Um tratamento fora da caixa
O consumo de Cannabis, embora visto por vezes com alguma benevolência, tem alguns riscos, discutidos num artigo de 2014 publicado no The New England Journal of Medicine. Os efeitos psicoactivos podem interferir com as funções cognitivas (memória e percepção do tempo) e com a coordenação motora, o que pode provocar acidentes e outras consequências negativas. O uso continuado na adolescência pode resultar em alterações de longo prazo no cérebro, que prejudicam o sucesso escolar, profissional e social. O fumo de Cannabis também aumenta o risco de sintomas de bronquite crónica. E, com elevada probabilidade, o risco de habituação.
Algumas alegadas aplicações médicas da Cannabis que podemos encontrar facilmente com uma pesquisa na Internet são absurdas. Mas isso não significa que não haja aplicações médicas úteis da planta ou dos seus componentes isolados. É muito plausível que seja esse o caso de redução de enjoos e vómitos em pacientes oncológicos. Mas muitos ensaios clínicos não são feitos com Cannabis, mas com um dos seus componentes isolados, com versões sintéticas desses componentes ou com análogos (moléculas diferentes, mas que têm um efeito químico semelhante). E isso é uma diferença relevante.
Vejamos um outro caso: a aspirina (ácido acetilsalicílico) é um derivado de um produto natural (ácido salicílico) que se pode extrair da casca do salgueiro e que tem propriedades antipiréticas. Mas tomar uma aspirina ou ingerir extracto da casca de salgueiro não é a mesma coisa. Uma planta apresenta uma variabilidade maior da quantidade de princípio activo do que um medicamento preparado industrialmente. Segundo dados da Drug Enforcement Administration (DEA) dos Estados Unidos, a percentagem de THC em amostras confiscadas de Cannabis tem aumentado de modo consistente, de cerca de 3% nos anos de 1980 para 12% em 2012. Esta variabilidade pode levantar problemas, porque a janela terapêutica - ou seja, o intervalo em que a dose de uma substância tem um efeito positivo até ao ponto em que passa a ser demasiado tóxica - por vezes é pequeno.

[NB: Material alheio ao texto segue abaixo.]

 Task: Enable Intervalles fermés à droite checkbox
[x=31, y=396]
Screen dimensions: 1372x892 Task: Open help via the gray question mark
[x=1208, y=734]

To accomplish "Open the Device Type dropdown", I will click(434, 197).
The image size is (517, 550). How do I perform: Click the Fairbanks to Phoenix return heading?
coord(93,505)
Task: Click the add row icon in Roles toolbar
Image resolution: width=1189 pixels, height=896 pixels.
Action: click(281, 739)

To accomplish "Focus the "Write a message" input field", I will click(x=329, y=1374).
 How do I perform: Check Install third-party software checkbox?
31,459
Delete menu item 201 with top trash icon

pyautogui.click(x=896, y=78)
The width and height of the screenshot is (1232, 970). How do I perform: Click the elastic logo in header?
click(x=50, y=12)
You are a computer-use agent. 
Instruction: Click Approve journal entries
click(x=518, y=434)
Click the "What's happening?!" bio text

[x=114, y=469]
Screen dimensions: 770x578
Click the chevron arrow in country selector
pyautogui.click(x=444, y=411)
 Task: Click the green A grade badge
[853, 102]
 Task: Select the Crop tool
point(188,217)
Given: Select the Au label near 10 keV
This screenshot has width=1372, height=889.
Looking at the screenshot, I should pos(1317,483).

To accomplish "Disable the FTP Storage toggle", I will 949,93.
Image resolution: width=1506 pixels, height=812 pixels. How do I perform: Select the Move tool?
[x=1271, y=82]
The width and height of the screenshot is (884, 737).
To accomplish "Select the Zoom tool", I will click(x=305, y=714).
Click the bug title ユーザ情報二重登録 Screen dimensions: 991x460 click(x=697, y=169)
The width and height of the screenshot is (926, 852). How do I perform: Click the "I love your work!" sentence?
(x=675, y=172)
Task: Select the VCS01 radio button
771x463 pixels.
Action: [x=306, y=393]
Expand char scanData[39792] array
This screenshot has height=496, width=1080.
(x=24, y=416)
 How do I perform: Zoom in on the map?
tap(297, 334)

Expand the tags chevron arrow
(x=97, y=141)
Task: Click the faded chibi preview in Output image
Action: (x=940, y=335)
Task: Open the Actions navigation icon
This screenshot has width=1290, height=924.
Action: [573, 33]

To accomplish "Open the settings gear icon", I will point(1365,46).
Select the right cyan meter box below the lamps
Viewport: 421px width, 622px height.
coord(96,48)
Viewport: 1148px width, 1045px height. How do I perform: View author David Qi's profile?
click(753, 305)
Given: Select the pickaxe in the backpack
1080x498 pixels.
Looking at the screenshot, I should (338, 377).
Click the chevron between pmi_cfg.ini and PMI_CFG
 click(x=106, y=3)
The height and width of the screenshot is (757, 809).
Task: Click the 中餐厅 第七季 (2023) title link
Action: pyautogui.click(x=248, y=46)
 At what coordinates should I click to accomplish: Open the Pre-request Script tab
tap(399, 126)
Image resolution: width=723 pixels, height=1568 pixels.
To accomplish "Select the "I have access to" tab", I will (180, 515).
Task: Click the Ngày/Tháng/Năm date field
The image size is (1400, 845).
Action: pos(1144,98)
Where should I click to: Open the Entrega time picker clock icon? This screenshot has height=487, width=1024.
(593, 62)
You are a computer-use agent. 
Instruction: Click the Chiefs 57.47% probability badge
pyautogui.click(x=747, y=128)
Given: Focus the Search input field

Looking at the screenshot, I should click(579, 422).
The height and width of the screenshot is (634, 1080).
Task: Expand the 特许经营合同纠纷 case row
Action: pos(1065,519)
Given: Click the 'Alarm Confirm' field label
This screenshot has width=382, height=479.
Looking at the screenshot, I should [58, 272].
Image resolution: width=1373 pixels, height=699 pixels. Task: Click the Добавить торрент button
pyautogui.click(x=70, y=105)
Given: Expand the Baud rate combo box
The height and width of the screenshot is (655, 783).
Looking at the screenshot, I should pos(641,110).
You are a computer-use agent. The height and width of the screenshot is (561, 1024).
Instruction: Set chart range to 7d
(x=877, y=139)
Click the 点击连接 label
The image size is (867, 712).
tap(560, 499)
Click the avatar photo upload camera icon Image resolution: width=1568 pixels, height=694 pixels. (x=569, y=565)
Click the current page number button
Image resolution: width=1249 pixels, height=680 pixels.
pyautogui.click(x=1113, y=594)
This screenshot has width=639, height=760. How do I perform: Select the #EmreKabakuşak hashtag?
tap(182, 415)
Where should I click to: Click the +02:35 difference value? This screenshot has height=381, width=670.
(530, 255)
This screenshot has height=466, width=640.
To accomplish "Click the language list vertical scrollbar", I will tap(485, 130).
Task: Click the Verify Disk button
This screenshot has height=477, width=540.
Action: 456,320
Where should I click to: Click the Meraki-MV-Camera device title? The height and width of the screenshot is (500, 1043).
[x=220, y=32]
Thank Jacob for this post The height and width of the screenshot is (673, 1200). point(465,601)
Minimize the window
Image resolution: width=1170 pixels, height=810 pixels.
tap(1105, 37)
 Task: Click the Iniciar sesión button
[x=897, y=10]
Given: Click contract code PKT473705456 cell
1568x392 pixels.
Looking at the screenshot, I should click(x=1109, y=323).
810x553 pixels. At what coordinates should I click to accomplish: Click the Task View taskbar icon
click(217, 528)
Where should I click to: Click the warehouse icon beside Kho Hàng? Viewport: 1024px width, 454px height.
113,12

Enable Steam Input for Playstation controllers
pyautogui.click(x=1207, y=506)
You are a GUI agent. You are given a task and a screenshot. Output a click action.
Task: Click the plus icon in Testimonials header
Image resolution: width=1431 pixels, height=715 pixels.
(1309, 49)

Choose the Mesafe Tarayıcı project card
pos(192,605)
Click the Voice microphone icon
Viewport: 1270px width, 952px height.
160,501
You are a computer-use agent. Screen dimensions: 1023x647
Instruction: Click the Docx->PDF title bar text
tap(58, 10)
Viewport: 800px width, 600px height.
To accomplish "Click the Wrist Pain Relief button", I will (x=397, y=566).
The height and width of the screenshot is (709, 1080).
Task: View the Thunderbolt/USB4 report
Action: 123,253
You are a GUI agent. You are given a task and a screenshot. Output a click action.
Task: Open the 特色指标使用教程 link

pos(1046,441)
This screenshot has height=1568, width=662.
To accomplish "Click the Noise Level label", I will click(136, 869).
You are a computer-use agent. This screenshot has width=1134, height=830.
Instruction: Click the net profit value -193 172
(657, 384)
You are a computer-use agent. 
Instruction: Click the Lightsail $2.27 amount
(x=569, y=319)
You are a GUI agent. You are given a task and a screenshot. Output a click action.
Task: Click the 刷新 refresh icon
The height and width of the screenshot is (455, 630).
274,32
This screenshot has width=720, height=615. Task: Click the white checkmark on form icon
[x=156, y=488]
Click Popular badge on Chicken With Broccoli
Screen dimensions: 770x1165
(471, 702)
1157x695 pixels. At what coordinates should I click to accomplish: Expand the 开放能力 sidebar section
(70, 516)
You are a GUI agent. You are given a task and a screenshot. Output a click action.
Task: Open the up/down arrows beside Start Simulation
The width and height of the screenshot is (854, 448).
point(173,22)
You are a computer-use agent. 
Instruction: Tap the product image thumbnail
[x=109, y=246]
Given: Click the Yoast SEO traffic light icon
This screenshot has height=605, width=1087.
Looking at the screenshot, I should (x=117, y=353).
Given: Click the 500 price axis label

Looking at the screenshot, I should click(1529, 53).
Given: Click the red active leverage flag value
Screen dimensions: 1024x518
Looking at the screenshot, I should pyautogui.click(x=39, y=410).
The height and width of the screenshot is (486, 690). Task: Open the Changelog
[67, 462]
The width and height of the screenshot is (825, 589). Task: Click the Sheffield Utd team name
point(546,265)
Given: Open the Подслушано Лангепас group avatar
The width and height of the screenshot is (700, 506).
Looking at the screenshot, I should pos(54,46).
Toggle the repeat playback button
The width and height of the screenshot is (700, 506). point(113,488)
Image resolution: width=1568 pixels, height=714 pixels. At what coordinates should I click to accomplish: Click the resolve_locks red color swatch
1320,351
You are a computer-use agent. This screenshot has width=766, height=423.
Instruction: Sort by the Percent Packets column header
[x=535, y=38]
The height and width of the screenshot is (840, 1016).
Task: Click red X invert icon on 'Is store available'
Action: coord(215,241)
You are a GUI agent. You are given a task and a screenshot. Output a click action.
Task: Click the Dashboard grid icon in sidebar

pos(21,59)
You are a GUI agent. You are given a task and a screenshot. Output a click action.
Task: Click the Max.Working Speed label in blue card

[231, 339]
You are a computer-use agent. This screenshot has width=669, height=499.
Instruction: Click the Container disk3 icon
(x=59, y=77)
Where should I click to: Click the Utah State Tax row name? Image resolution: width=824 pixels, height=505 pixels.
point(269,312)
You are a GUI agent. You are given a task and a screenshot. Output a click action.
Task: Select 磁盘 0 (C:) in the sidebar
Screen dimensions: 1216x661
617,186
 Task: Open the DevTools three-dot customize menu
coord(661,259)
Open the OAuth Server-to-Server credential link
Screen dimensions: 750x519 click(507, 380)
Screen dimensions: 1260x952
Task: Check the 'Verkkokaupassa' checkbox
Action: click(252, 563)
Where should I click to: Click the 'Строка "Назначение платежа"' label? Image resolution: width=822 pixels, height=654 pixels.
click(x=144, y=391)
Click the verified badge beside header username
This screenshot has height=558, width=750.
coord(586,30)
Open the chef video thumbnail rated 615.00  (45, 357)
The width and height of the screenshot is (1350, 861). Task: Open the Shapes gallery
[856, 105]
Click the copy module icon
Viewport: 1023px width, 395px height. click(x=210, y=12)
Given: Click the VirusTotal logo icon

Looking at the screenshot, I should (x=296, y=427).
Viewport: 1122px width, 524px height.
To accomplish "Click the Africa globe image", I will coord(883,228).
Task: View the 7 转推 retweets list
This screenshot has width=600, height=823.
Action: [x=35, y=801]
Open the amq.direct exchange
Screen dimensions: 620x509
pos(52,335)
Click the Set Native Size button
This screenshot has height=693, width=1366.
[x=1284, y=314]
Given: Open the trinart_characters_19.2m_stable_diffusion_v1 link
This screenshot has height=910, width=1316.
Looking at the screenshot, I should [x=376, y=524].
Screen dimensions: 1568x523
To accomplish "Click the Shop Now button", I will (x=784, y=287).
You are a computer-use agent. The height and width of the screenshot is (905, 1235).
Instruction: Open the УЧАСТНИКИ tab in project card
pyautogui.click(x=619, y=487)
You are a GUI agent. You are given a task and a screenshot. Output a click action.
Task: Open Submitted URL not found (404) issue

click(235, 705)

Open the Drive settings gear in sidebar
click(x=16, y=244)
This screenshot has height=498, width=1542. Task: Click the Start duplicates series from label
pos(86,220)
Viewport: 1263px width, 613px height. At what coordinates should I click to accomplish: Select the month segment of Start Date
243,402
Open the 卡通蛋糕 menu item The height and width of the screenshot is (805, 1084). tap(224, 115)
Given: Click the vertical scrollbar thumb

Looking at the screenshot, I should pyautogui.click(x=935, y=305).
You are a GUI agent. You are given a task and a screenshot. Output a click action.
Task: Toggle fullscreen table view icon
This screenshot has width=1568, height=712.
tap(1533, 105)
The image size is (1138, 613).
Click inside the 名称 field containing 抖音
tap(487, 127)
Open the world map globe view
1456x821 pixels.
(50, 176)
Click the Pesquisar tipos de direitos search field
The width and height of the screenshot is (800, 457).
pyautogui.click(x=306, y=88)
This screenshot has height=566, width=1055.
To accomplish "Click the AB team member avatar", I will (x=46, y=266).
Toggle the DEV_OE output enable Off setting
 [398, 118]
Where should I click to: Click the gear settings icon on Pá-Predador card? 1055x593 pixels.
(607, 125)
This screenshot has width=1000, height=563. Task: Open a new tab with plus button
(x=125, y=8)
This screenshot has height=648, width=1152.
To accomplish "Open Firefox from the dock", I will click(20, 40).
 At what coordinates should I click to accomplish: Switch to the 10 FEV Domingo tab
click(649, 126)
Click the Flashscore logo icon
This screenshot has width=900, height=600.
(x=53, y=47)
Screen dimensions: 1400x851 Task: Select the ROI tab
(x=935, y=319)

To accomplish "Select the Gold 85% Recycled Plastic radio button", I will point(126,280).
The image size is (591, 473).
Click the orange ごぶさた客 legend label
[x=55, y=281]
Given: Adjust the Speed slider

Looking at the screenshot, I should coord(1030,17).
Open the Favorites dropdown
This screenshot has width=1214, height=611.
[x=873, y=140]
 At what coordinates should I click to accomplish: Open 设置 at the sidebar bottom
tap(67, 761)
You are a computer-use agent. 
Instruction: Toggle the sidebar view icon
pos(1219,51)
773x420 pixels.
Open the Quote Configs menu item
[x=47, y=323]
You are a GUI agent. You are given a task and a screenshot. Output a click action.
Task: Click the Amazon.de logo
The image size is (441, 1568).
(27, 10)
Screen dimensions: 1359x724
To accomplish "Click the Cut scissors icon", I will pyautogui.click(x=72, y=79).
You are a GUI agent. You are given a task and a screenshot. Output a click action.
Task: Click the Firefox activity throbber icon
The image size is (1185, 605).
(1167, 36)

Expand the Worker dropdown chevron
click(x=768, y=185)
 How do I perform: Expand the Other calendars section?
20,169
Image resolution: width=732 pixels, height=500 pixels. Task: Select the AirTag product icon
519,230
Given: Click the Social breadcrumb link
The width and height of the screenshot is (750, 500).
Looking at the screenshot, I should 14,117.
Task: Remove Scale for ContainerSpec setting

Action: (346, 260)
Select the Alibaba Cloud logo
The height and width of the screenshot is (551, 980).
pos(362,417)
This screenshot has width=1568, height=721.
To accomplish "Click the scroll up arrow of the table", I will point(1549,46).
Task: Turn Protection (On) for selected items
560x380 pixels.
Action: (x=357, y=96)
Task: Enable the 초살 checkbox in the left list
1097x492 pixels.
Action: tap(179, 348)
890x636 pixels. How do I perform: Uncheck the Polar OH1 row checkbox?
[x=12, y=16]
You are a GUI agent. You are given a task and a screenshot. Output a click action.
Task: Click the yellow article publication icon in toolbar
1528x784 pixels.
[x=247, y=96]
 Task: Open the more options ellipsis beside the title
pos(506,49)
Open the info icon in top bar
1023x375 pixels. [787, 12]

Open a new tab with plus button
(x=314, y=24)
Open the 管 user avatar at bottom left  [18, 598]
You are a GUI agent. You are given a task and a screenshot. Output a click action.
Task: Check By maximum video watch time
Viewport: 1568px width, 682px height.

O uso de componentes isolados da Cannabis em produtos farmacêuticos oferece, à partida, mais garantias de consistência. Tanto o THC como a Nabilona (um canabinóide sintético com uma acção semelhante ao THC) estão disponíveis sob a forma de medicamentos em vários países.
O fumo de Cannabis como tratamento médico será sempre uma opção fora da caixa.